Europäischer Gerichtshof verhandelte Grundsatzfrage zur Sanktionierung von Datenschutzverstößen von Unternehmen
Der EuGH interessierte sich in der mündlichen Verhandlung insbesondere dafür, inwieweit nationale Regelungen in Deutschland Hindernisse bei der europäischen Harmonisierung darstellen



Vor dem Europäischen Gerichtshof fand am 17. Januar 2023, die mündliche Verhandlung in dem Verfahren "Deutsche Wohnen" (C-807/21) statt. Hintergrund ist ein Bußgeld der Berliner Beauftragten für Datenschutz und Informationsfreiheit (BlnBDI) in Höhe von 14,5 Millionen Euro gegen das Unternehmen wegen der ausufernden Speicherung von Mieterdaten. Vor dem EuGH geht es nun um die Grundsatzfrage, ob eine ein Unternehmen betreibende juristische Person in Deutschland nach den Grundsätzen des EU-Rechts unmittelbar für Datenschutzverstöße nach der Datenschutz-Grundverordnung (DSGVO) sanktioniert werden kann, ohne dass eine Ordnungswidrigkeit einer natürlichen und identifizierten Leitungsperson festgestellt werden muss. Solche Vorgaben sind der DSGVO fremd.

Entsprechend interessierte sich der EuGH in der mündlichen Verhandlung insbesondere dafür, inwieweit nationale Regelungen in Deutschland Hindernisse bei der europäischen Harmonisierung darstellen. Aufgrund der wesentlichen Bedeutung des Falls hat sich die Konferenz der unabhängigen Datenschutzaufsichtsbehörden des Bundes und der Länder (DSK) im Vorfeld der Verhandlung mit einer rechtlichen Einschätzung (https://uldsh.de/230118-dsk) positioniert.

Marit Hansen, Landesbeauftragte für Datenschutz Schleswig-Holstein und Vorsitzende der Datenschutzkonferenz für das Jahr 2023: "Die Entscheidung in diesem Verfahren wird für Deutschland eine grundlegende Weichenstellung bedeuten. Sie wird daher von den deutschen Datenschutzaufsichtsbehörden mit Spannung erwartet."
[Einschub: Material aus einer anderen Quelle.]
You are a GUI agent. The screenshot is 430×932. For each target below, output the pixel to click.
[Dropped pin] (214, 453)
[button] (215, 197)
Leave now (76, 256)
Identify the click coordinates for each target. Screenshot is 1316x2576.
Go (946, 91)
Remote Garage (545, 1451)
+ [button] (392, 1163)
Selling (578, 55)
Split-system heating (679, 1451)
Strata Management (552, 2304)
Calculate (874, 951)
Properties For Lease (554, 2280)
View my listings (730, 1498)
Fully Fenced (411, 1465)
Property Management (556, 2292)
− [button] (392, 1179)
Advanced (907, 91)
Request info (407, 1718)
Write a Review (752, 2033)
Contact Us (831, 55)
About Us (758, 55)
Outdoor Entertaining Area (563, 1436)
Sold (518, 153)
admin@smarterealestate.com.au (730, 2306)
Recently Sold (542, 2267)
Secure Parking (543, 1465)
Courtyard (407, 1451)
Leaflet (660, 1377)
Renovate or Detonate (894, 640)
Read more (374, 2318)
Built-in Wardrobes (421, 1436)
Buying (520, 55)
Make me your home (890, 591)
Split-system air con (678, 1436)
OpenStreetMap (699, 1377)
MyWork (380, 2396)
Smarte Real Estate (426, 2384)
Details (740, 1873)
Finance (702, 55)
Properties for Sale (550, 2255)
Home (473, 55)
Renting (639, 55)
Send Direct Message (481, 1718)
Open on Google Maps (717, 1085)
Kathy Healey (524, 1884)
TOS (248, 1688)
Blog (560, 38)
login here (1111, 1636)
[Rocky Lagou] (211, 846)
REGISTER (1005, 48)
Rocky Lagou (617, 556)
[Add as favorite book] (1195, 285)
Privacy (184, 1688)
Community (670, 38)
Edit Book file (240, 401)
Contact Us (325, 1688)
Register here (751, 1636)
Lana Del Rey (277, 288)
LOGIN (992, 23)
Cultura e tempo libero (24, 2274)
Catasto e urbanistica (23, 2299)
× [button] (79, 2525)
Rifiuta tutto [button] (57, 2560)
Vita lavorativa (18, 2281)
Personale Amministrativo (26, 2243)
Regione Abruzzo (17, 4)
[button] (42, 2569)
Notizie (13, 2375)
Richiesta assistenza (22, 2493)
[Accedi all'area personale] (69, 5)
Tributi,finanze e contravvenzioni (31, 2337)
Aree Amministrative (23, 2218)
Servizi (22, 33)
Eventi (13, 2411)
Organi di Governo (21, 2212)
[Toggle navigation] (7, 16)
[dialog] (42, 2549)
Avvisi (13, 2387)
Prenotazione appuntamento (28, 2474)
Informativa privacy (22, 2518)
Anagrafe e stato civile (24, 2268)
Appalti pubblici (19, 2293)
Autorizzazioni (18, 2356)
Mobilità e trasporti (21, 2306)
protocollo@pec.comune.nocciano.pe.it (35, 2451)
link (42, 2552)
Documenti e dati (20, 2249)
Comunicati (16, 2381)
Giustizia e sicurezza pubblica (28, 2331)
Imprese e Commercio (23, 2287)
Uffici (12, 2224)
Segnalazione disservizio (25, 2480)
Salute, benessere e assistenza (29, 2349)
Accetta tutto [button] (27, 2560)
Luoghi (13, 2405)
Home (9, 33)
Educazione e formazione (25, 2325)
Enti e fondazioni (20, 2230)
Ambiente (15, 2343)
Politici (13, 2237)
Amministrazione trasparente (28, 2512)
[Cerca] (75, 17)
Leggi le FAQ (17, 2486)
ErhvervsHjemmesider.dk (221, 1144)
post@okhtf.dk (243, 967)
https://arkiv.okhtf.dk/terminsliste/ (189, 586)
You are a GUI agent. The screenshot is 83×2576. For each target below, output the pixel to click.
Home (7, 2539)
Meike Kamp, Berliner Beauftragte für Datenschutz und Informationsfreiheit, sagte: "Die Sanktionierung von Datenschutzverstößen durch Unternehmen ist in Deutschland gegenüber anderen EU-Mitgliedstaaten derzeit deutlich erschwert. Dies widerspricht dem Ziel einer einheitlichen Durchsetzung europäischen Rechts und steht nicht im Einklang mit der DSGVO. Gerade bei großen Konzernen ist der Nachweis einer persönlichen Verursachung in der Unternehmensleitung häufig kaum zu führen. Das Verfahren vor dem EuGH wird hoffentlich in dieser Frage die erforderliche Rechtssicherheit für Unternehmen und Aufsichtsbehörden schaffen."

Zum Hintergrund:
Die Berliner Beauftragte für Datenschutz und Informationsfreiheit hatte gegen die das Unternehmen führende juristische Person im Jahr 2019 ein Bußgeld in Höhe von 14,5 Millionen Euro wegen einer ausufernden Speicherung von Mieterdaten verhängt. Das Landgericht Berlin stellte das Verfahren ein. Die Entscheidung des Landgerichts beruht auf der Rechtsauffassung, dass Bußgelder wegen Verstößen gegen die Datenschutz-Grundverordnung gegen juristische Personen nur verhängt werden könnten, wenn der Verstoß von einer Leitungsperson begangen worden ist, entweder durch eigenes Handeln oder durch Verletzung von Aufsichtspflichten. Dies entspricht dem deutschen Ordnungswidrigkeitenrecht, nicht jedoch den Grundsätzen der Sanktionierung von Ordnungswidrigkeiten im EU-Recht.

Aufgrund einer Beschwerde durch die Staatsanwaltschaft im Einvernehmen mit der Berliner Datenschutzbeauftragten ist das Verfahren nun beim Berliner Kammergericht anhängig, das die wesentlichen Rechtsfragen dem EuGH zur Vorabentscheidung vorgelegt hat.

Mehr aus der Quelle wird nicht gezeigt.